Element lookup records
+===+

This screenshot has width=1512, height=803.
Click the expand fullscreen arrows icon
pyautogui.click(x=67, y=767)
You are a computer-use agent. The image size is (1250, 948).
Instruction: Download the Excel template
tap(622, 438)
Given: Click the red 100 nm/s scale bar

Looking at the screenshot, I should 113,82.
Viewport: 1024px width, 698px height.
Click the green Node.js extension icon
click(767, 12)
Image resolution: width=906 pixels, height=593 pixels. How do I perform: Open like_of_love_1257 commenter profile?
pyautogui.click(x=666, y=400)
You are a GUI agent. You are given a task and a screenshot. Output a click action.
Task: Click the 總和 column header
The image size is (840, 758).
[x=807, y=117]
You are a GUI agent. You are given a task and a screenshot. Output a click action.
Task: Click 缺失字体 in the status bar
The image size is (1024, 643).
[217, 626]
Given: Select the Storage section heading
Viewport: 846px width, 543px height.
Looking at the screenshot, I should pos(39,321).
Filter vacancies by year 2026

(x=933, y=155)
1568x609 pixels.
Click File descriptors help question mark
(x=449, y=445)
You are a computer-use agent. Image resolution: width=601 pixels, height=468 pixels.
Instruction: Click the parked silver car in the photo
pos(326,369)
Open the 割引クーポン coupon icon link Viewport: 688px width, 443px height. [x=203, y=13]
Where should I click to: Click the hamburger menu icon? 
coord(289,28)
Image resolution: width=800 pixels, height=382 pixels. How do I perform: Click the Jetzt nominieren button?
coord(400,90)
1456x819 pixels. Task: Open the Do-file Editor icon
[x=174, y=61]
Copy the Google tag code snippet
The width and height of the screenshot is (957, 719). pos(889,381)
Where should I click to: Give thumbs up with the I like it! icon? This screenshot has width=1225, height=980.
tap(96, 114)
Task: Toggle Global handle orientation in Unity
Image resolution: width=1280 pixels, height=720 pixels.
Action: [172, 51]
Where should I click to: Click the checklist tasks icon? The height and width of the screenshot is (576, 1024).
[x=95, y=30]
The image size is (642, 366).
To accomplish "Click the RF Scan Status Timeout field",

+===+

▶ _EXERCISE GOAL_:
Give every line of the records above as a Markdown table with the columns Row and Line, numbering each line in Row and skipping blank lines.

▶ _RESULT_:
| Row | Line |
|---|---|
| 1 | This screenshot has width=1512, height=803. |
| 2 | Click the expand fullscreen arrows icon |
| 3 | pyautogui.click(x=67, y=767) |
| 4 | You are a computer-use agent. The image size is (1250, 948). |
| 5 | Instruction: Download the Excel template |
| 6 | tap(622, 438) |
| 7 | Given: Click the red 100 nm/s scale bar |
| 8 | Looking at the screenshot, I should 113,82. |
| 9 | Viewport: 1024px width, 698px height. |
| 10 | Click the green Node.js extension icon |
| 11 | click(767, 12) |
| 12 | Image resolution: width=906 pixels, height=593 pixels. How do I perform: Open like_of_love_1257 commenter profile? |
| 13 | pyautogui.click(x=666, y=400) |
| 14 | You are a GUI agent. You are given a task and a screenshot. Output a click action. |
| 15 | Task: Click the 總和 column header |
| 16 | The image size is (840, 758). |
| 17 | [x=807, y=117] |
| 18 | You are a GUI agent. You are given a task and a screenshot. Output a click action. |
| 19 | Task: Click 缺失字体 in the status bar |
| 20 | The image size is (1024, 643). |
| 21 | [217, 626] |
| 22 | Given: Select the Storage section heading |
| 23 | Viewport: 846px width, 543px height. |
| 24 | Looking at the screenshot, I should pos(39,321). |
| 25 | Filter vacancies by year 2026 |
| 26 | (x=933, y=155) |
| 27 | 1568x609 pixels. |
| 28 | Click File descriptors help question mark |
| 29 | (x=449, y=445) |
| 30 | You are a computer-use agent. Image resolution: width=601 pixels, height=468 pixels. |
| 31 | Instruction: Click the parked silver car in the photo |
| 32 | pos(326,369) |
| 33 | Open the 割引クーポン coupon icon link Viewport: 688px width, 443px height. [x=203, y=13] |
| 34 | Where should I click to: Click the hamburger menu icon?  |
| 35 | coord(289,28) |
| 36 | Image resolution: width=800 pixels, height=382 pixels. How do I perform: Click the Jetzt nominieren button? |
| 37 | coord(400,90) |
| 38 | 1456x819 pixels. Task: Open the Do-file Editor icon |
| 39 | [x=174, y=61] |
| 40 | Copy the Google tag code snippet |
| 41 | The width and height of the screenshot is (957, 719). pos(889,381) |
| 42 | Where should I click to: Give thumbs up with the I like it! icon? This screenshot has width=1225, height=980. |
| 43 | tap(96, 114) |
| 44 | Task: Toggle Global handle orientation in Unity |
| 45 | Image resolution: width=1280 pixels, height=720 pixels. |
| 46 | Action: [172, 51] |
| 47 | Where should I click to: Click the checklist tasks icon? The height and width of the screenshot is (576, 1024). |
| 48 | [x=95, y=30] |
| 49 | The image size is (642, 366). |
| 50 | To accomplish "Click the RF Scan Status Timeout field", |